:: STUDY MATERIAL ::

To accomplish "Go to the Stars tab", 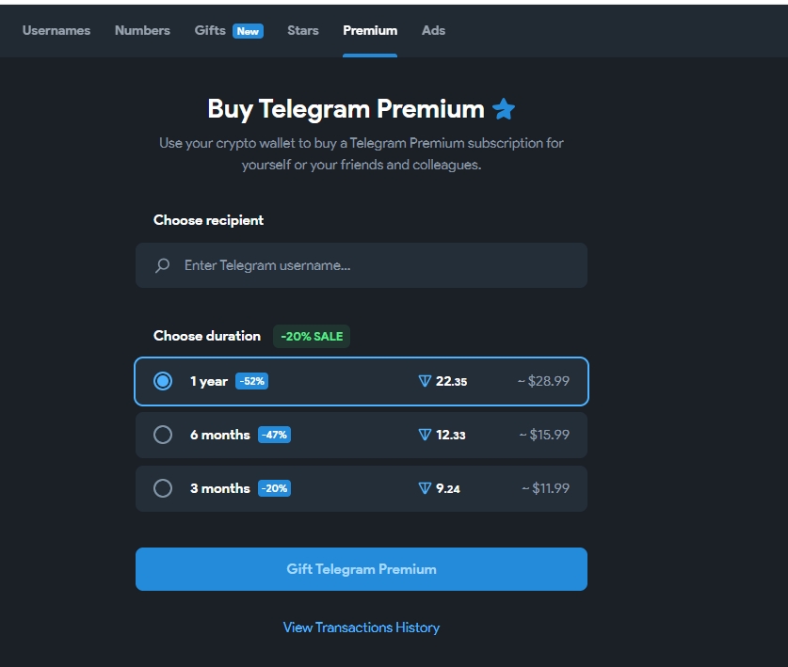I will (x=303, y=30).
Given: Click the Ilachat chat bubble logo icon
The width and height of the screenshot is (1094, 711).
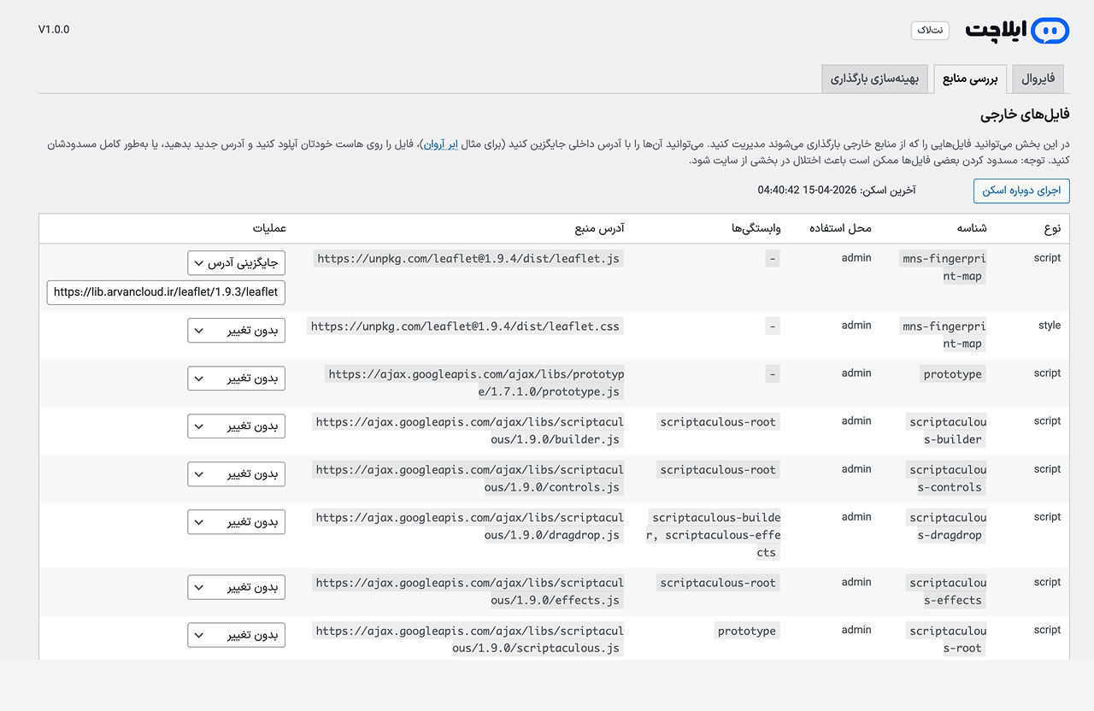Looking at the screenshot, I should coord(1050,31).
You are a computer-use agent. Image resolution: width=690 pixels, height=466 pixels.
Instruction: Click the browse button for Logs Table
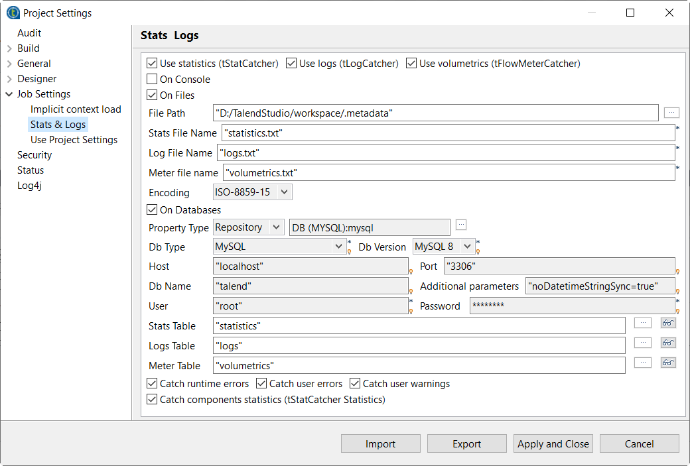coord(642,343)
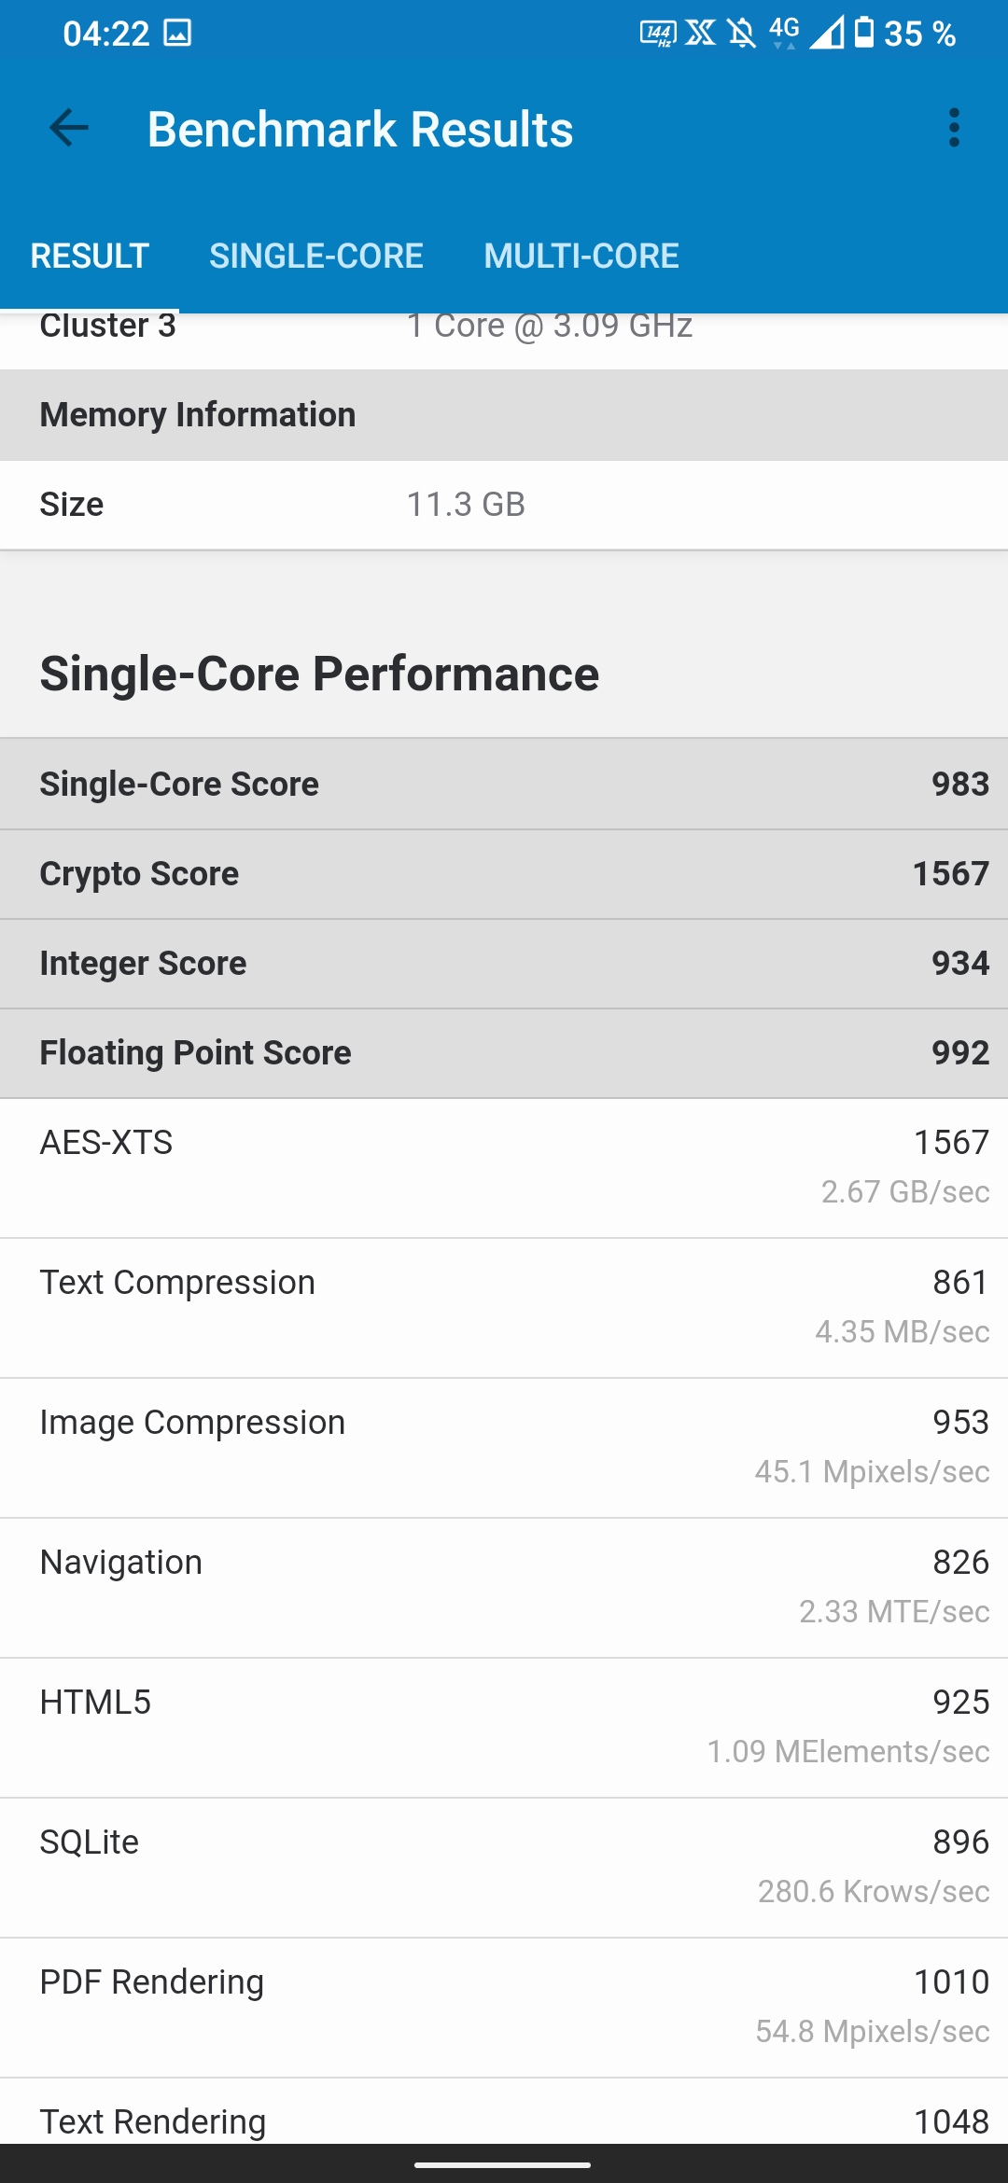Image resolution: width=1008 pixels, height=2183 pixels.
Task: Select the AES-XTS benchmark row
Action: coord(504,1167)
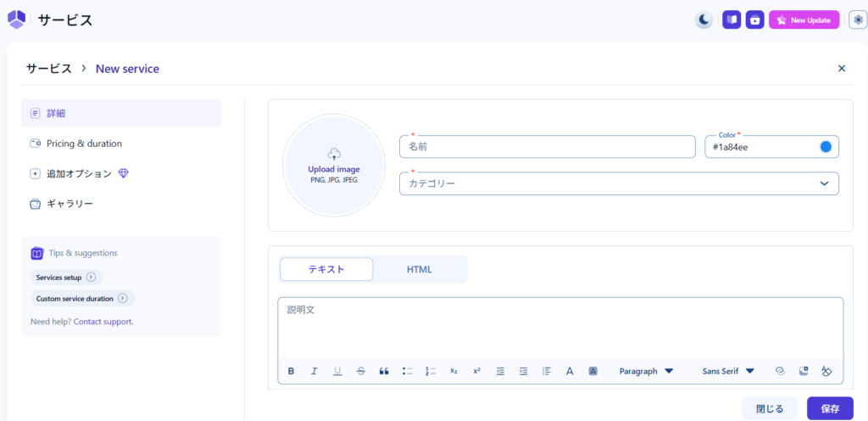
Task: Click the 名前 input field
Action: (547, 147)
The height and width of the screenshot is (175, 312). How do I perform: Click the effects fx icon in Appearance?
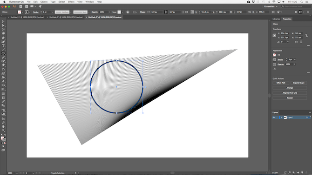[x=275, y=69]
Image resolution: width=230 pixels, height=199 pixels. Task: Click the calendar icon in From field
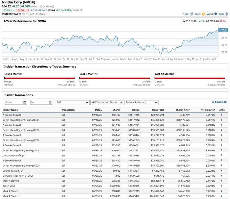25,102
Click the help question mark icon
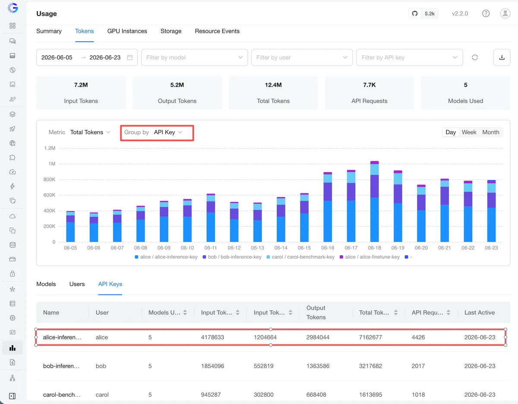The width and height of the screenshot is (518, 404). [486, 13]
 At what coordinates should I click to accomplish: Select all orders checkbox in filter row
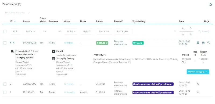[5, 31]
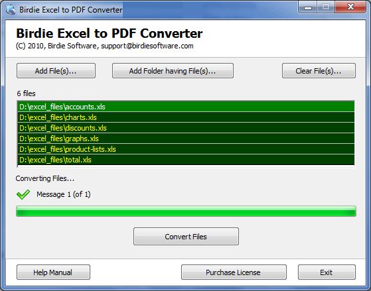The image size is (371, 291).
Task: Click the support@birdiesoftware.com email text
Action: [147, 46]
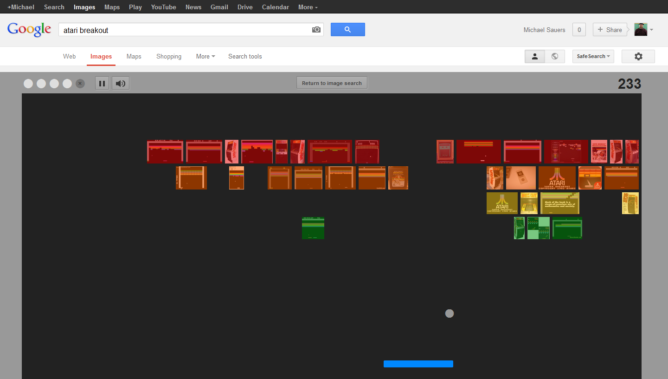Screen dimensions: 668x379
Task: Click the Google logo
Action: [x=29, y=29]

:::

■ **WHAT THE TASK REQUIRES**: Give back, word for word, the lines from the line that contains "You are a computer-use" through the last line of the records, with no pictures and nothing else.

■ **ANSWER TO THIS PROBLEM**:
You are a computer-use agent. Image resolution: width=690 pixels, height=466 pixels.
Instruction: Click the browse button for Logs Table
coord(642,343)
Image resolution: width=1008 pixels, height=2183 pixels.
Task: Select the AES-XTS benchmark row
Action: coord(504,1167)
Task: Click the 名前 input field
Action: (547, 147)
The height and width of the screenshot is (175, 312). How do I perform: Click the effects fx icon in Appearance?
[x=275, y=69]
Image resolution: width=230 pixels, height=199 pixels. Task: Click the calendar icon in From field
25,102
Click the help question mark icon
The width and height of the screenshot is (518, 404). [486, 13]
 At what coordinates should I click to accomplish: Select all orders checkbox in filter row
[5, 31]
The image size is (371, 291).
Task: Click the support@birdiesoftware.com email text
Action: [147, 46]
Screen dimensions: 668x379
Task: Click the Google logo
Action: [x=29, y=29]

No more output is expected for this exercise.